SET TASK: Change "document" to "file" in the records, starting at the line that contains "The image size" and ending at the line that contains "pos(693,430)", and give those lines back with nothing else altered. Leave the pictures out of your answer.

RECORDS:
## Start
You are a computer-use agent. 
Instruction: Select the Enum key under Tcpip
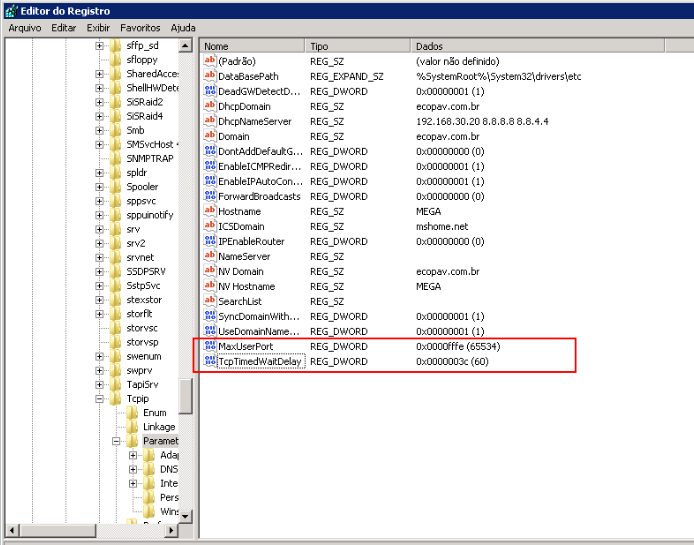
## End
## Start
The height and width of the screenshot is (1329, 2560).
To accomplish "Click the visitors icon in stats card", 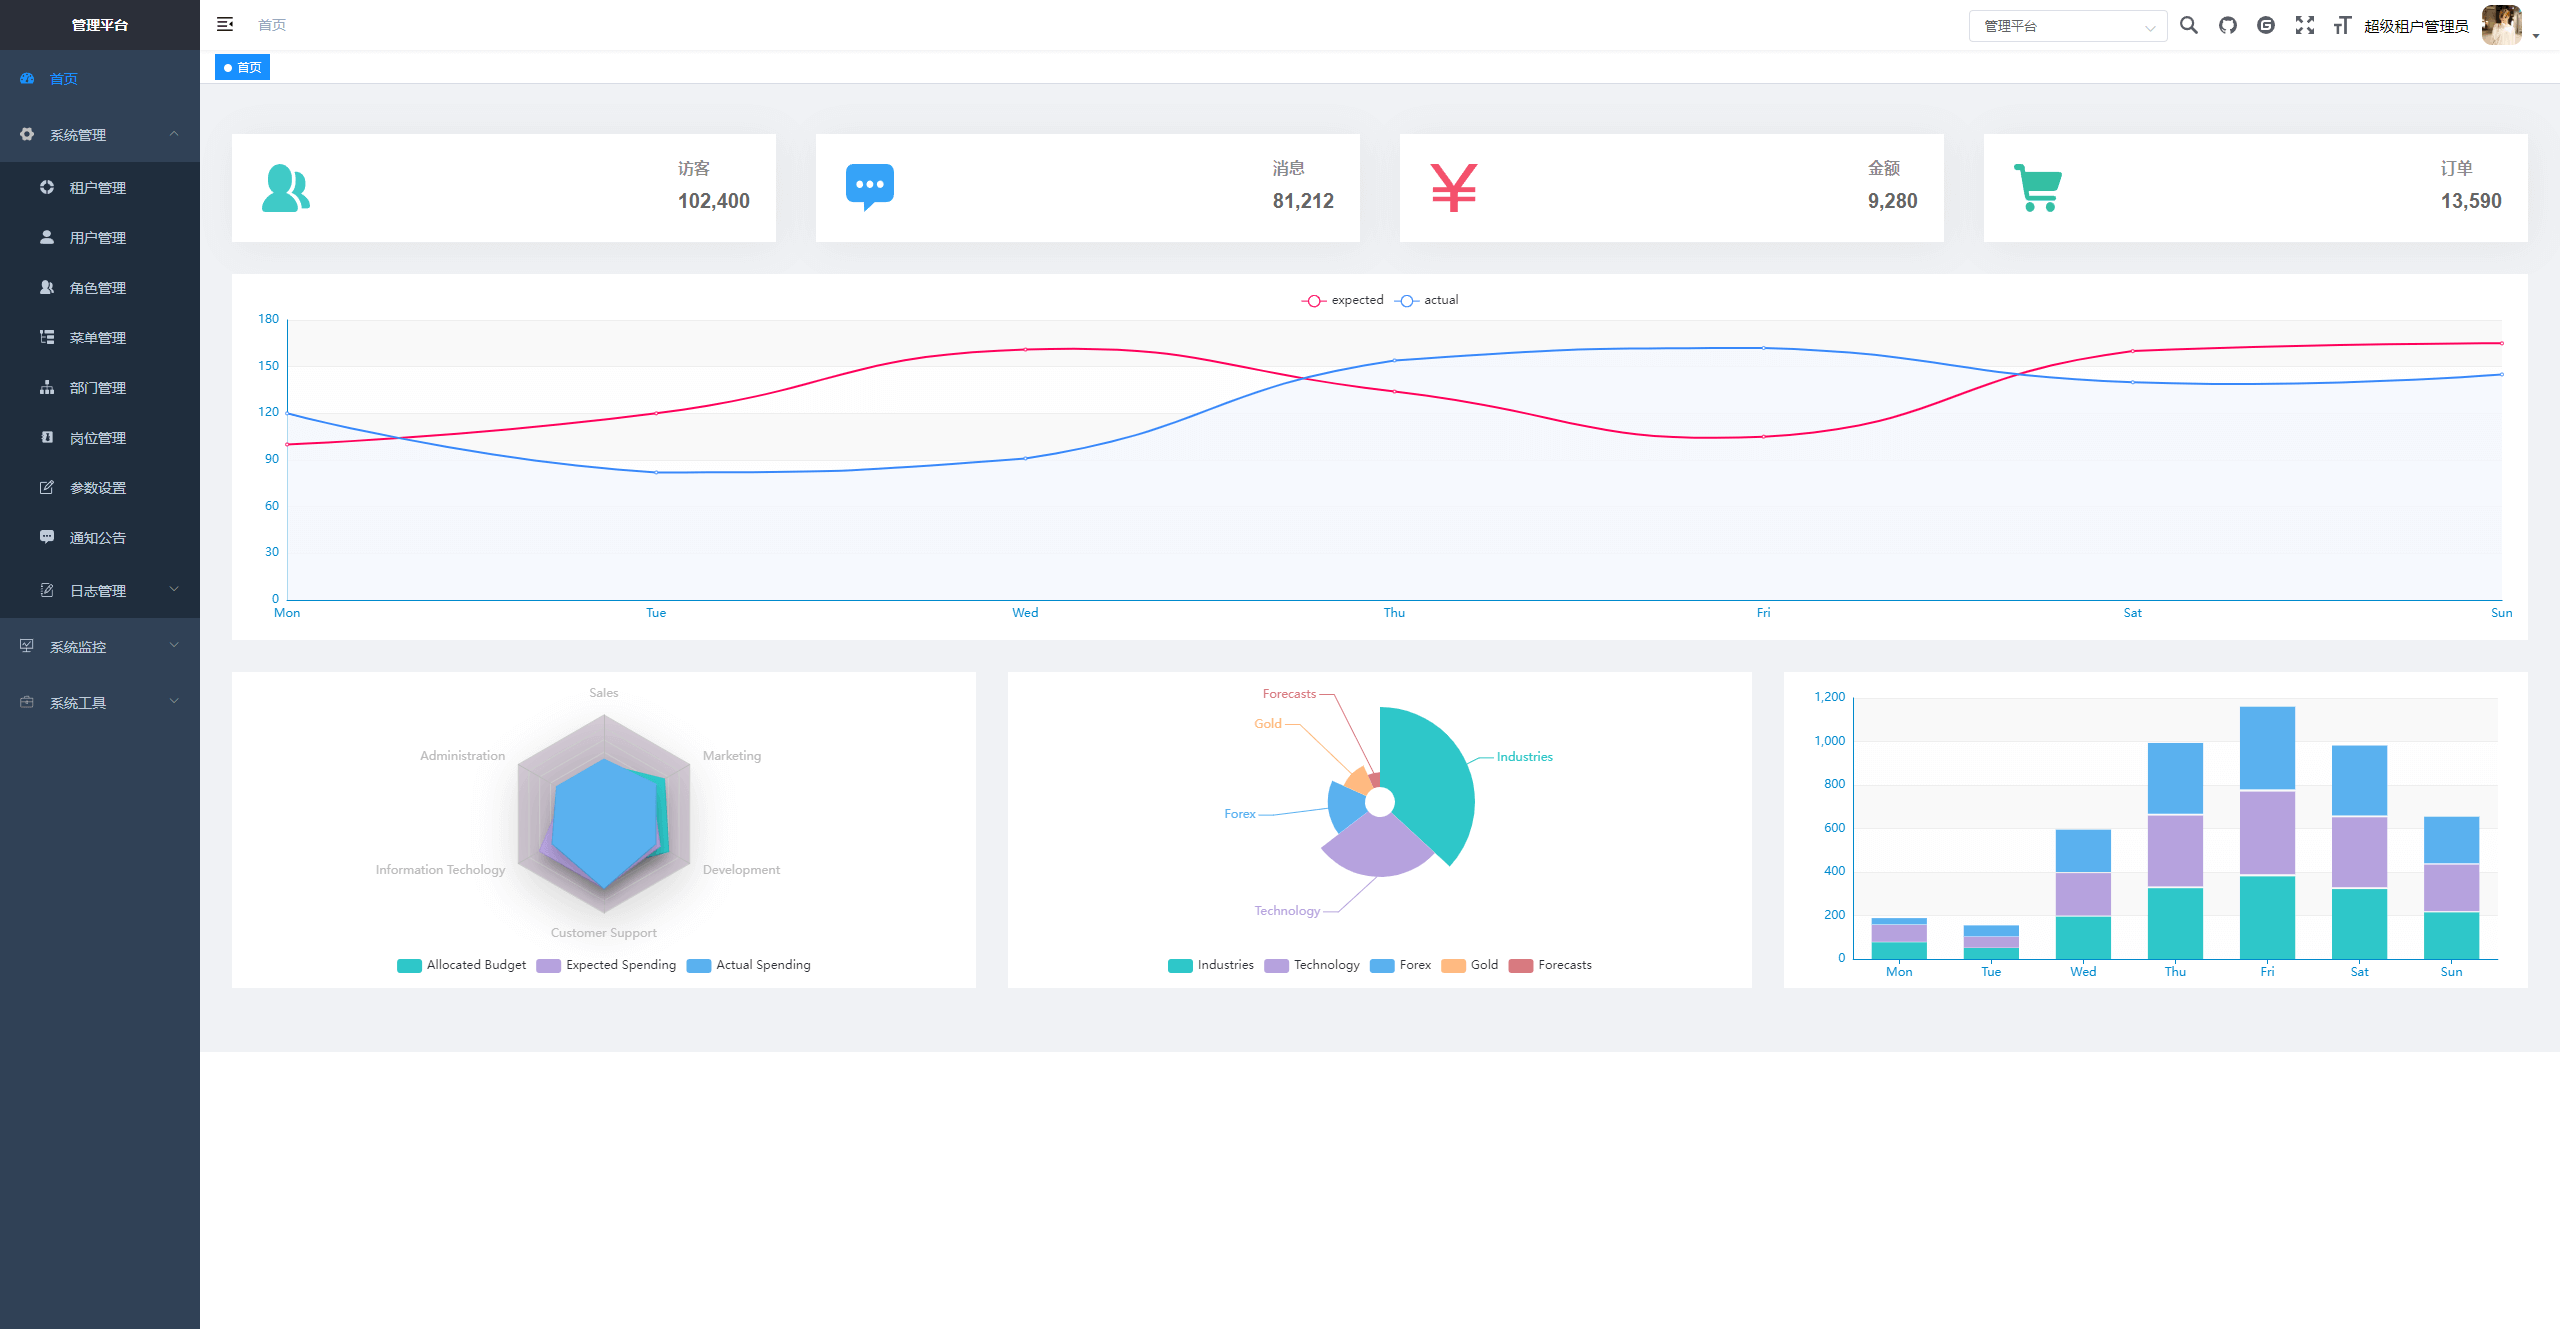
## End
## Start
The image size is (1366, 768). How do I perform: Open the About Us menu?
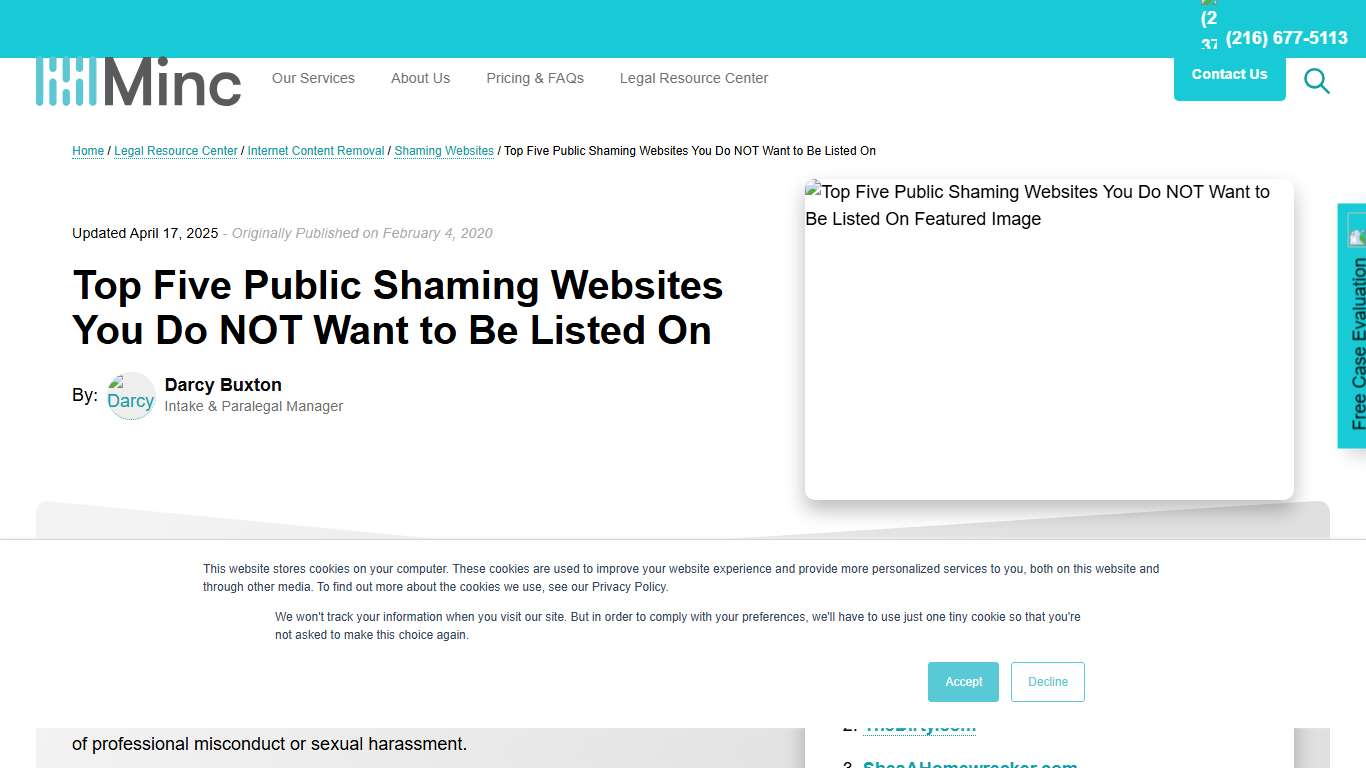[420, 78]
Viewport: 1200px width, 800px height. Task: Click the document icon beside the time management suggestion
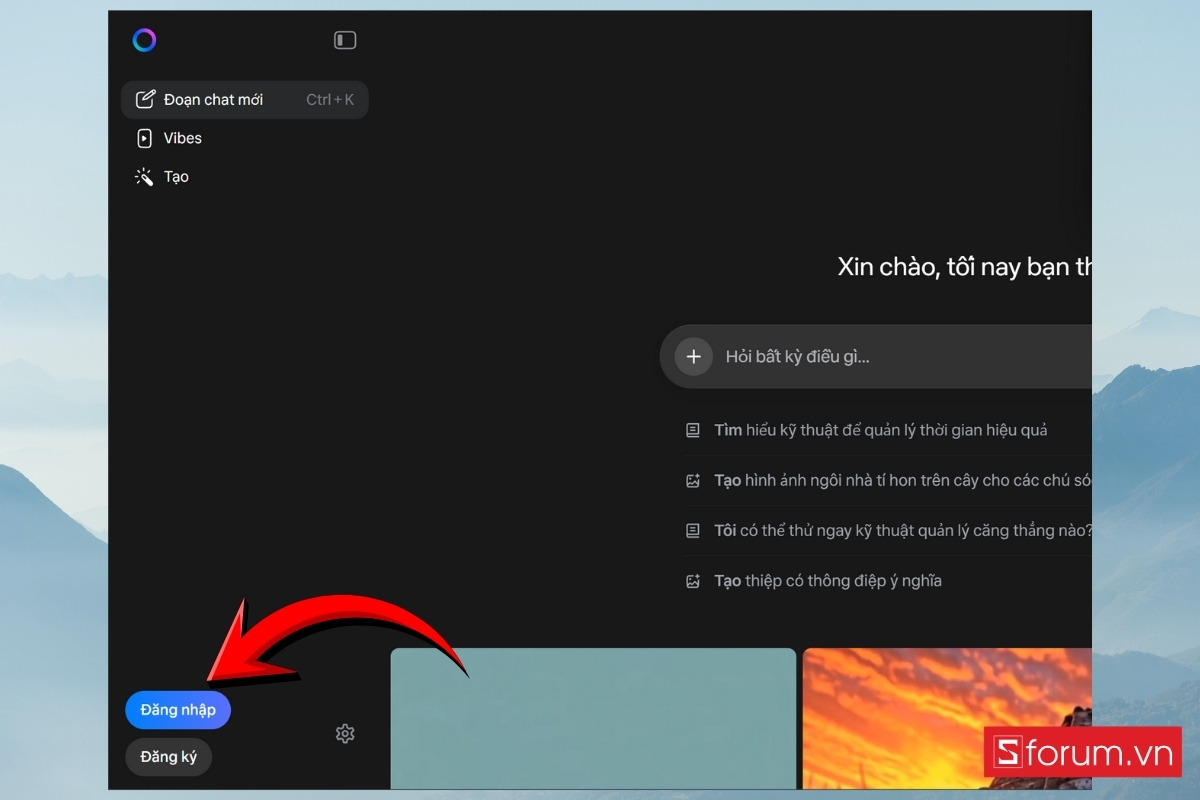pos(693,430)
## End
FINISHED ANSWER:
The image size is (1366, 768). How do I perform: Open the About Us menu?
[420, 78]
Viewport: 1200px width, 800px height. Task: Click the file icon beside the time management suggestion
pos(693,430)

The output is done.